Jungkook had to leave soon after, because he got a text from Minnie saying she would be around his for lunch. I went out, did my afternoon work shift, came back, showered and had a nap. He had left me confused, and I was never confused. I remember what we said to each other right before he kissed me.
“Why do you care so much?!”
“God damn it!”
He hadn’t answered the question. But I was probably reading too much into it. As darkness fell, I got out and ironed the outfit I would wear. A black and white striped sweater with a black skirt. It’d do.
I sat on my bed in almost complete darkness, not bothering with the light. I still kept a small photo of me and Yoongi on my bedside table. I had got rid of all other photos but for some reason, couldn’t find it in me to throw away that one.

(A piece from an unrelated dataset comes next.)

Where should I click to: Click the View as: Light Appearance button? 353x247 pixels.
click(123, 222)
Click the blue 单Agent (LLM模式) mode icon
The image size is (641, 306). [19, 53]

He had his hand around my shoulder, and his other hand made one half of a heart. I was laughing in the photo as my hand completed the heart. It was my favourite photo. I also had it saved under his contact name, so whenever he used to call, I’d see that photo, ensuring I was always smiling when I answered the call.
A silent tear rolled down my cheek. It wasn’t out of sadness, it was out of anger. Anger because I went to sleep with that bastard in my head. I woke up in the middle of the night with him in my head.
I was being haunted by the living. Everywhere I went, Min Yoongi would follow. Not physically present, but always there.
I was angry because I can’t listen to music anymore. Every song I hear, whether it be happy or sad, reminded me of that fucker. His voice, his laugh, his smile. I was angry because that’s all I could fucking see when I closed my eyes.
No matter how many time I saw Jimin or Taehyung or Jungkook. At the end of the day, there was only the son of a bitch that shattered me. The fact that I said I loved him out loud whilst wasted, sickened me.
My hands were shaking as I turned the photo frame away from me. He had moved on, found someone new. But he had left me incapable of doing the same. I reached for my phone, remembering the advice I gave to Taehyung. I went onto my contacts and scrolled down, finger hovering over Yoongi’s name.
It was time to step up, time to start following my own shitty advice. The question came up. The question I always saw and would hastily place my phone back down, scared to do it. But not today. Delete contact?
Without hesitation, I did what I should have done the day I left.